A few months ago, Shekhar Kirani, a partner at the Venture Capital firm Accel, addressed startups, at a session hosted by SaasBoomi.
Given his profile, there was huge excitement and a buzz in the room.
Shekhar leveraged his many decades of nurturing startups experience and generously shared insights on a broad set of ideas. For instance, the importance of spending a few months at the Valley, business priorities in an AI-led world, “building” the magic in products, the significance of pivoting to newer ideas, dreaming big and getting VCs interested, and at every stage owning the outcome while climbing the archetypal mountain (read a startup’s journey to the top).
This blog tries to capture the key messages that resonate with startups.
To begin with, he emphasized the importance of spending a few months in the Valley. Approximately it works out to be 5k dollars: it’s a great investment. He pointedly asked around the room how many people had spent 3 months there in the last 3 years – a few hands went up and the excitement was palpable. Interestingly, it underpinned the great significance of physical presence in a digital-first world where everything is supposedly just a click away.

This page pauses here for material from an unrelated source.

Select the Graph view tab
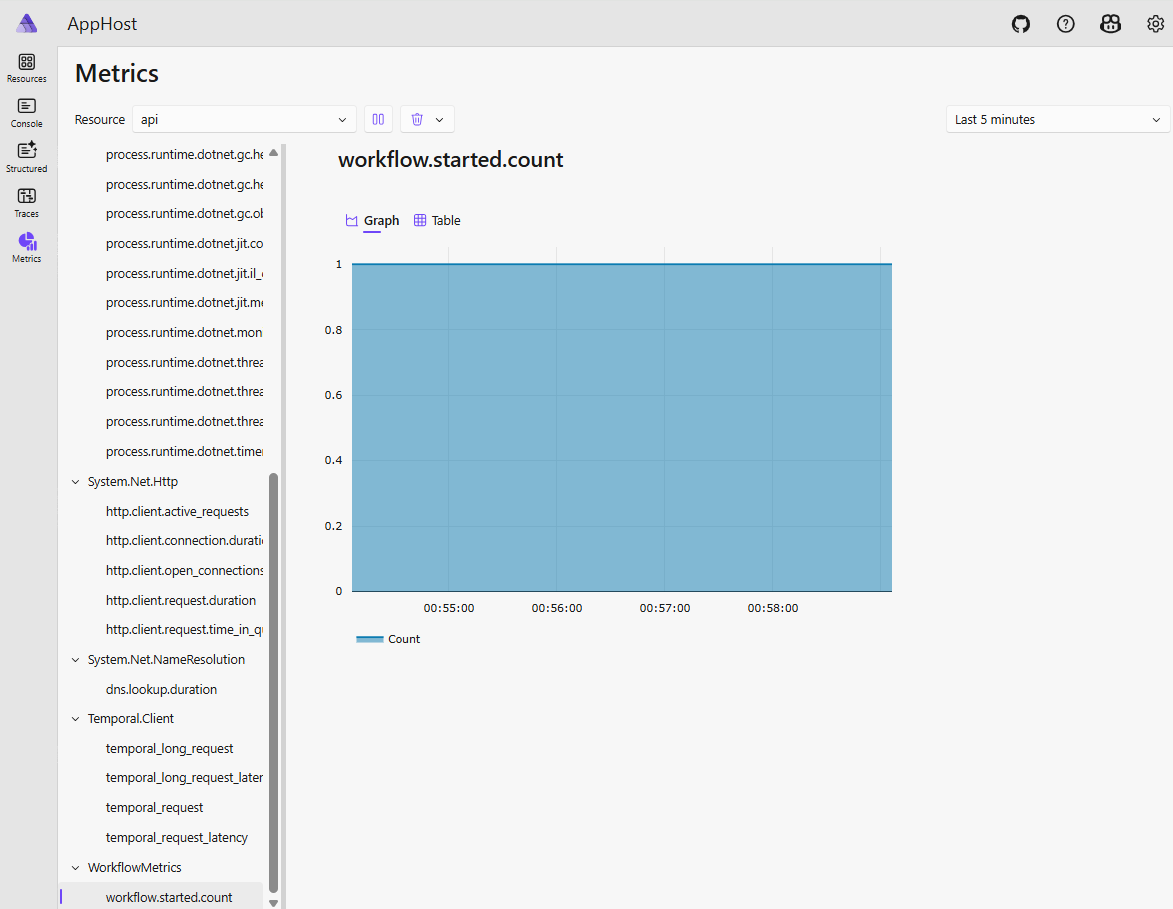[x=372, y=221]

Rapidly shifting AI priority at large enterprise buyers
The big question that CIOs world over are facing – what’s their company’s AI strategy? Market advancements are rapid, and companies often struggle to keep pace with AI advancement. Even Boardroom discussions are dominated by AI and the constant ask is – what can we do to stay ahead of the curve? The need for every company to be an AI company is growing stronger by the day and founders are desperate NOT to be seen as laggards.
While this constant pressure can be overwhelming, and one can get lost in the hype and noise, the timing to be an AI company couldn’t have been better. Broadly, in the evolutionary stages of AI, a company can be:
- AI-first (Auto-pilot)
- AI-assist (Co-pilot)
- SaaS + AI (sprinkle AI on top of your SaaS – this is basic)
Think BIG!
“Most of the time, we don’t fund companies because they do not think big enough.” A hard-hitting statement that he made to drive home the point. He reinforced: “Remember, it doesn’t cost to dream big, it only costs to build big, and if you bring in the right business plan and ingredients, we are here to support you.”
Today human expertise can be replicated by AI. There’s a margin in this model but time’s running out and tomorrow, when the pricing falls dramatically (of AI tools) it may not seem so attractive, and it may become a red ocean.
Now’s the time to replace human-intensive work with AI tools and save dollars for the user company. A new trend: many companies are approaching marketing agencies to buy them out and acquire their solid customer base. With time, the processes of these companies have been well-defined, structured, and documented so human effort can be replaced with AI. A similar trend is seen in customer service agencies as well.
- Shekhar shared a few industry examples to drive home what it means to think BIG:
- Front desk management – this is huge. Every front desk worker in the US costs the company 50K USD per annum, at the bare minimum. Imagine if they can be replaced by AI. Zenoti tried to release some fancy AI features, and all the customers asked was how they could replace the front desk talent with AI. So, knowing what exact AI component the customer wants is a critical ask.
- Health care – this is yet another huge opportunity. The US spends 4 to 5 trillion dollars on healthcare. A substantial part of that is medical coding. And most of that work is done in India. There are thousands of companies in this space, working out of India and they have a strong grip on the end-to-end process. Can this work be done by AI-driven code generators?
- Insurance – this is another massive market ripe for disruption. Many processes, such as underwriting and claims management, and customers calling (to check how much insurance is approved, etc.) can be automated using AI. This could lead to significant cost savings – value creation that the startups building in this space can capture. RCM or Revenue Cycle Management is another space.
- Tax/ Accounting Consulting – Minimum Accountant charges are upwards of 200$ per hour. AI can replace a significant portion of that work.
- Legal space is yet another use case – ripe for AI adoption.
2. VCs don’t fund companies that target TAMs (Total Addressable Market) that aren’t significant. Sometimes, it’s a great idea backed by a very good product but the TAM is too small. This doesn’t attract VC funding.
3. What also happens is that founders want to climb a mountain but they realize midway that they are climbing a small mountain such as Nandi Hills. What to do? 3-4 scenarios can play out:
- The hill keeps growing (that is, they get lucky).
- They become profitable because it’s a small space, and someone buys them out later.
- They stay bootstrapped and profitable and use it to fund a different product.
- They give it to their team to run and step out to do something else.
4. Own the Outcome. It’s critical to take extreme ownership of the outcome.
These were some of the learnings shared from his experience and later it was most inspiring to see startups interacting with Shekhar Kirani, trying to get a deep dive.
This blog is based on a session conducted by Shekhar Kirani of Accel (about 2 months ago) for SaaSBoomi. It was an interactive session that brought in a lot of buzz from the participants (startups) as Shekhar shared his deep learning on setting priorities when everyone’s asking how can they be an AI company. He also emphasized the great significance of thinking big!